Once you find the line containing "The image size is (1352, 682)." in the data below, copy it and each following line exactly, up to and including the line containing "You are a computer-use agent. Viewport: 1568px", and nothing else.

Stored items:
++++++
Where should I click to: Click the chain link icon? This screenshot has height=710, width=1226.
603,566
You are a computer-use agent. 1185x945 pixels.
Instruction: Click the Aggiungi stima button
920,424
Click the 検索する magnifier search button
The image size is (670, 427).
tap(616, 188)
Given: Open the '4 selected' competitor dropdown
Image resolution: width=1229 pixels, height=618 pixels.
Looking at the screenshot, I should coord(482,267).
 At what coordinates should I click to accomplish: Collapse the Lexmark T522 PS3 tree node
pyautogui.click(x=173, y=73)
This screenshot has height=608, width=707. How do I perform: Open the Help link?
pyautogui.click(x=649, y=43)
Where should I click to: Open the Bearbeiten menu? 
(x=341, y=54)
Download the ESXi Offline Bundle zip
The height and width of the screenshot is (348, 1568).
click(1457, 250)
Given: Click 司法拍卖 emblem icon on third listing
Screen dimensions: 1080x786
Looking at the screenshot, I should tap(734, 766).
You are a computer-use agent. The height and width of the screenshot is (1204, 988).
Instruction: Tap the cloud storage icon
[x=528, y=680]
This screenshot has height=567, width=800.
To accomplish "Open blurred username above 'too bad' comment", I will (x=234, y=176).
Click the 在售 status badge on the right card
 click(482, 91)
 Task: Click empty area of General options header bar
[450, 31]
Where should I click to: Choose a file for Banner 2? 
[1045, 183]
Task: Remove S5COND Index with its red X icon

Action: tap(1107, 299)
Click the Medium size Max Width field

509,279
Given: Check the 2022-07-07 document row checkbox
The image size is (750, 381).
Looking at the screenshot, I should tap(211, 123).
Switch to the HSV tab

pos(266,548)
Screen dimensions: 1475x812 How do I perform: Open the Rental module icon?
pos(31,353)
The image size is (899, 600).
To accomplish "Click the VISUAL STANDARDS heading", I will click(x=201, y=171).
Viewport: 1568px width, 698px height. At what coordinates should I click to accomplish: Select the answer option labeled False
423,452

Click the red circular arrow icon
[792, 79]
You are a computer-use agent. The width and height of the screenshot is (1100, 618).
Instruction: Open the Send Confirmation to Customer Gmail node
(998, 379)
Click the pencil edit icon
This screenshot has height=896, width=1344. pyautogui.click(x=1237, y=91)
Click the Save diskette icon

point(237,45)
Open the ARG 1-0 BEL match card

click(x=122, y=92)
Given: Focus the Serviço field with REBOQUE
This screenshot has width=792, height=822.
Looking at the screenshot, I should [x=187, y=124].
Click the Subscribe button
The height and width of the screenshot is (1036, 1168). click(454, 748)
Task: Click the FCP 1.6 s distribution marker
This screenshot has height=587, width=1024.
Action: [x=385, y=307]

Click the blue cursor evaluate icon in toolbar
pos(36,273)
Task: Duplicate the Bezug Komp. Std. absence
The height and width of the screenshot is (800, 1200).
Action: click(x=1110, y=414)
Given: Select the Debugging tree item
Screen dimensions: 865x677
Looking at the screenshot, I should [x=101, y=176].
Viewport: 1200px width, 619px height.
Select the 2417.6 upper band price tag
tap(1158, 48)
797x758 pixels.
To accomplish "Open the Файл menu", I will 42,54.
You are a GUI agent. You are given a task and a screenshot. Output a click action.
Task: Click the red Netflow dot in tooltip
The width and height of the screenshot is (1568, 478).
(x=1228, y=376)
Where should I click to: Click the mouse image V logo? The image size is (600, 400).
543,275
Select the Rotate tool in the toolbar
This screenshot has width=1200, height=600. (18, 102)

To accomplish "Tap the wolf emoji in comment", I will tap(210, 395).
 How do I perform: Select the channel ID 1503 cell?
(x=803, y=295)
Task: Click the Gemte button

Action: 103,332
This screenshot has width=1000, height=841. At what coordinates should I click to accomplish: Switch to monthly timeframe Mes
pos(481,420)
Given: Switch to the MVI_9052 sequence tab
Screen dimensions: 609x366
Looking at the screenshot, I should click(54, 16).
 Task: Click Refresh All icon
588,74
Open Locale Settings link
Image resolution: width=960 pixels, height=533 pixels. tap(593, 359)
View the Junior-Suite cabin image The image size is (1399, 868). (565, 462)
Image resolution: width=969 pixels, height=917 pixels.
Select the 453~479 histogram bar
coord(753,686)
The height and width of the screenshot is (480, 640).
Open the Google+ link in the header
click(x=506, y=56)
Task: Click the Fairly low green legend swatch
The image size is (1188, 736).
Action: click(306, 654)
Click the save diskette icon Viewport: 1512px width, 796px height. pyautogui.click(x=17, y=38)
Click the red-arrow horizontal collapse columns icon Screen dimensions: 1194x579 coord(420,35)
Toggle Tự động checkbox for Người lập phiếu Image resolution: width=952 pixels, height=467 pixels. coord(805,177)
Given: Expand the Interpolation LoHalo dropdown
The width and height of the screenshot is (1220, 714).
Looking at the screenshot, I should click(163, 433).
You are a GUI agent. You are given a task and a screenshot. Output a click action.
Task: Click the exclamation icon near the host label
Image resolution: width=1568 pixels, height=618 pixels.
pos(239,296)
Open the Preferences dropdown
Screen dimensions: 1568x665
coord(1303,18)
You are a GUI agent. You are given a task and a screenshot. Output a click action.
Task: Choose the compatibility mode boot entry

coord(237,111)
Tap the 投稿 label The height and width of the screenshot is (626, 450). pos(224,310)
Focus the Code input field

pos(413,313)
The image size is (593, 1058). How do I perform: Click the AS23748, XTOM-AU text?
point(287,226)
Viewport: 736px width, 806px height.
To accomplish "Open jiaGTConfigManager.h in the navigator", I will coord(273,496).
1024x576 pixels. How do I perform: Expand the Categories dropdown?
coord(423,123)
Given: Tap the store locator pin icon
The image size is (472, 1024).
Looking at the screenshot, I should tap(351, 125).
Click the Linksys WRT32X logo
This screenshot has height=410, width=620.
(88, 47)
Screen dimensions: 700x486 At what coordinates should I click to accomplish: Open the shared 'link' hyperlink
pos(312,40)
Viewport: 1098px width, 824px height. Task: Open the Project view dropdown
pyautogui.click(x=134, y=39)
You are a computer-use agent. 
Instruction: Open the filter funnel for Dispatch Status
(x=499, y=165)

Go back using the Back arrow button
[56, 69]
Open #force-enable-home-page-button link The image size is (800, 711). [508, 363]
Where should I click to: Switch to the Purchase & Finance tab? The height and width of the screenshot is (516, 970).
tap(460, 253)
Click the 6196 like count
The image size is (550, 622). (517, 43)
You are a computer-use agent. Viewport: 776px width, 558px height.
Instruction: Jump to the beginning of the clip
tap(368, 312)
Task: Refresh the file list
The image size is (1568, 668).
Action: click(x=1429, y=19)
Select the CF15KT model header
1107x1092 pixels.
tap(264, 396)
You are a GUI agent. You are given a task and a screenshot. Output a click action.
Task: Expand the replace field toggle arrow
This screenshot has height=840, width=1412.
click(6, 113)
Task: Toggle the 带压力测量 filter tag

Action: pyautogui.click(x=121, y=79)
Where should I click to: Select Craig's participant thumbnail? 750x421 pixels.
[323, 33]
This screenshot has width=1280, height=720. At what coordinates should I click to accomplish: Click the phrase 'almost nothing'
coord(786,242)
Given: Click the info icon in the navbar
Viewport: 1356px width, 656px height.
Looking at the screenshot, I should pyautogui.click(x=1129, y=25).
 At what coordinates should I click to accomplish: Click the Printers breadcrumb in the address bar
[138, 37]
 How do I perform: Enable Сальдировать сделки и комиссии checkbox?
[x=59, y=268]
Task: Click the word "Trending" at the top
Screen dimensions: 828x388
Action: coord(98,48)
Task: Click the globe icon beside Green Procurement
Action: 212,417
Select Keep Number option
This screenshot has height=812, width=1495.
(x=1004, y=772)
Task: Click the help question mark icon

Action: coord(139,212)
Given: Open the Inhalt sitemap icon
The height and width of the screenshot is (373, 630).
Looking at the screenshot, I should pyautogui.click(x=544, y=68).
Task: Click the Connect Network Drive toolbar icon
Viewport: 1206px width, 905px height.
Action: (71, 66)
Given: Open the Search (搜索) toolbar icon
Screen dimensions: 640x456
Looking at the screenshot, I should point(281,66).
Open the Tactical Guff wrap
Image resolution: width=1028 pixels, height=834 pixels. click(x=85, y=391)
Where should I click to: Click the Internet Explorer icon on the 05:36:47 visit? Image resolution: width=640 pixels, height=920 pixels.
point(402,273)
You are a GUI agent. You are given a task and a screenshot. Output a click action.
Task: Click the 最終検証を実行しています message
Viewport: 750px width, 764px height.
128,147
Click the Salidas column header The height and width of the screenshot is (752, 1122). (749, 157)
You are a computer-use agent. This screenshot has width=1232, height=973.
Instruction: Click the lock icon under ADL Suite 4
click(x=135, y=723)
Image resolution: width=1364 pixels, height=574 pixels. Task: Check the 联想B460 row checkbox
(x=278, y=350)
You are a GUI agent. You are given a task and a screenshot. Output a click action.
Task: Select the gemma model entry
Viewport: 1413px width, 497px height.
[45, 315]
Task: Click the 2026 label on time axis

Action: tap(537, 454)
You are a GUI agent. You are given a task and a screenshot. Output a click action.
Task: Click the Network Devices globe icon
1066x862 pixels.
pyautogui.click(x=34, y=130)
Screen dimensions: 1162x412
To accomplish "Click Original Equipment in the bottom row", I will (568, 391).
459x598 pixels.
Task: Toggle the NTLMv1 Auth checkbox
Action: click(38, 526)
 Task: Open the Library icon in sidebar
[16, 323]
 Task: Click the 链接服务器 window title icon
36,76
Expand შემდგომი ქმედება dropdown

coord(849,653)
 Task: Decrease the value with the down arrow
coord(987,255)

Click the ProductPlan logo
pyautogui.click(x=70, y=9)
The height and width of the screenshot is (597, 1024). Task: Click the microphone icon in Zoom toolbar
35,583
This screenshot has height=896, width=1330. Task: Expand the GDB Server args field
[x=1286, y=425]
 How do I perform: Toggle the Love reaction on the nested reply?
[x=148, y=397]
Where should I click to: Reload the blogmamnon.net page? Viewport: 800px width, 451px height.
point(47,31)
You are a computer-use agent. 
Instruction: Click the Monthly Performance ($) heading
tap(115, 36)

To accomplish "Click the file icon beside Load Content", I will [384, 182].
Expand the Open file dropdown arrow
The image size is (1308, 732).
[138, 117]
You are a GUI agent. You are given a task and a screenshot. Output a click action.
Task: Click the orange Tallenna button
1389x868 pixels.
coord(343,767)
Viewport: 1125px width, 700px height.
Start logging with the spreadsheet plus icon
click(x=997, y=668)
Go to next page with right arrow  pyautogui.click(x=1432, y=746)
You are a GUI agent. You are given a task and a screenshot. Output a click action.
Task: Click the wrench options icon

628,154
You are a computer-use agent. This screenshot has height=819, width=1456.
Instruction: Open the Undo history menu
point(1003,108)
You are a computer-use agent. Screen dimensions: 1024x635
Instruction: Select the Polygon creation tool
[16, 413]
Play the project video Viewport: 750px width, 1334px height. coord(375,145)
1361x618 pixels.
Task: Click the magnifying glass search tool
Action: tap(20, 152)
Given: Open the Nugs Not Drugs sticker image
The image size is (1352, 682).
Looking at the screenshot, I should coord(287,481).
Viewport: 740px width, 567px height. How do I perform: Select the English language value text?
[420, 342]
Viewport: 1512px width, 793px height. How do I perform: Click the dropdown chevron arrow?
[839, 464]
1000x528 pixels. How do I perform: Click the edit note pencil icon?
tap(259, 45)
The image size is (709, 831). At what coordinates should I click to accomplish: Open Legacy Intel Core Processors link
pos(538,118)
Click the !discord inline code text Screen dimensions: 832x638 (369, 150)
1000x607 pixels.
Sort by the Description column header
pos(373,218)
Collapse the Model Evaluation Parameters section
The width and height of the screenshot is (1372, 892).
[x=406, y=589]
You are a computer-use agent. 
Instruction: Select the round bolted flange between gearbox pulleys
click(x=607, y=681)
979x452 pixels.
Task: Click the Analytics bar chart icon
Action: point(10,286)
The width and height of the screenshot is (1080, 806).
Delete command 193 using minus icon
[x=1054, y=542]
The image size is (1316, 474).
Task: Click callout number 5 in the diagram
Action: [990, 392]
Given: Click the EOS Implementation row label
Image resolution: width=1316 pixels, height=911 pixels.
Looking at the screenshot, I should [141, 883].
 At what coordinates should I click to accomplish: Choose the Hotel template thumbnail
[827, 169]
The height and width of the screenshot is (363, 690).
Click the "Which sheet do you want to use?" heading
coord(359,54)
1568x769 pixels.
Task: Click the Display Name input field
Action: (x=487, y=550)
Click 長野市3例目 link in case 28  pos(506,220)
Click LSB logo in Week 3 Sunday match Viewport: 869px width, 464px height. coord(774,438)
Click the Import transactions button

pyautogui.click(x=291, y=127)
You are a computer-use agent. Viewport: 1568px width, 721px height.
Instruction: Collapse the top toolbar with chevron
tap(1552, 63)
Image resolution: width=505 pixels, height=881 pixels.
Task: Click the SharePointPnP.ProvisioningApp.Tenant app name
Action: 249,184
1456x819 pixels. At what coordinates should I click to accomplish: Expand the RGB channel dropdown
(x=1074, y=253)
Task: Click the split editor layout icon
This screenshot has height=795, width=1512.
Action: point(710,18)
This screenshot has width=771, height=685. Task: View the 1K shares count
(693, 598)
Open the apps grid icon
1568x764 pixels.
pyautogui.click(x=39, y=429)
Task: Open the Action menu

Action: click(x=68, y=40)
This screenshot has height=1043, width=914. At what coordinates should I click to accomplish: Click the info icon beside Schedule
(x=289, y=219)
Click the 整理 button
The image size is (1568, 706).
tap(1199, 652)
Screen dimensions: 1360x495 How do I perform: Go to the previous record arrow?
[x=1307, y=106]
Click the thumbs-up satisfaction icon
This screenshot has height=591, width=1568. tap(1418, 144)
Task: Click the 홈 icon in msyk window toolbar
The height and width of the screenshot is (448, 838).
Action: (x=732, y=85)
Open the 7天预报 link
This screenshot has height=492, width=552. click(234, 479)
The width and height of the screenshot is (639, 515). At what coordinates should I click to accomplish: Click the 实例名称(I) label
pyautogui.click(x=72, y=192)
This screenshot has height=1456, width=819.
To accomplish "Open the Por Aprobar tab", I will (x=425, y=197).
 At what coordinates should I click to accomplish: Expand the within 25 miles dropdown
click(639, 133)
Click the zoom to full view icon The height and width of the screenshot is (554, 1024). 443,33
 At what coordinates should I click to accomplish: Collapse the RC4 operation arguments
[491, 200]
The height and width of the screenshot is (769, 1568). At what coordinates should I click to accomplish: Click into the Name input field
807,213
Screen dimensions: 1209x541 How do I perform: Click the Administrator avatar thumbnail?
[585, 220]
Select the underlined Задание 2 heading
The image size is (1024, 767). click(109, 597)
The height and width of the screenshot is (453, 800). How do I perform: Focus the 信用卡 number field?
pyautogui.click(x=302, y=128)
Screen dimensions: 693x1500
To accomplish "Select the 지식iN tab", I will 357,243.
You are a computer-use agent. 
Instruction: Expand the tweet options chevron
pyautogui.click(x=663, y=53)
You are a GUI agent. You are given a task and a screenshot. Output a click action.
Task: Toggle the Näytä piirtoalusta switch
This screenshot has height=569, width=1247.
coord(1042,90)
++++++
- _Written solution_:
The image size is (1352, 682).
Looking at the screenshot, I should coord(287,481).
Viewport: 740px width, 567px height. How do I perform: Select the English language value text?
[420, 342]
Viewport: 1512px width, 793px height. How do I perform: Click the dropdown chevron arrow?
[839, 464]
1000x528 pixels. How do I perform: Click the edit note pencil icon?
tap(259, 45)
The image size is (709, 831). At what coordinates should I click to accomplish: Open Legacy Intel Core Processors link
pos(538,118)
Click the !discord inline code text Screen dimensions: 832x638 (369, 150)
1000x607 pixels.
Sort by the Description column header
pos(373,218)
Collapse the Model Evaluation Parameters section
The width and height of the screenshot is (1372, 892).
[x=406, y=589]
You are a computer-use agent. 
Instruction: Select the round bolted flange between gearbox pulleys
click(x=607, y=681)
979x452 pixels.
Task: Click the Analytics bar chart icon
Action: point(10,286)
The width and height of the screenshot is (1080, 806).
Delete command 193 using minus icon
[x=1054, y=542]
The image size is (1316, 474).
Task: Click callout number 5 in the diagram
Action: [990, 392]
Given: Click the EOS Implementation row label
Image resolution: width=1316 pixels, height=911 pixels.
Looking at the screenshot, I should [141, 883].
 At what coordinates should I click to accomplish: Choose the Hotel template thumbnail
[827, 169]
The height and width of the screenshot is (363, 690).
Click the "Which sheet do you want to use?" heading
coord(359,54)
1568x769 pixels.
Task: Click the Display Name input field
Action: (x=487, y=550)
Click 長野市3例目 link in case 28  pos(506,220)
Click LSB logo in Week 3 Sunday match Viewport: 869px width, 464px height. coord(774,438)
Click the Import transactions button

pyautogui.click(x=291, y=127)
You are a computer-use agent. Viewport: 1568px width, 721px height.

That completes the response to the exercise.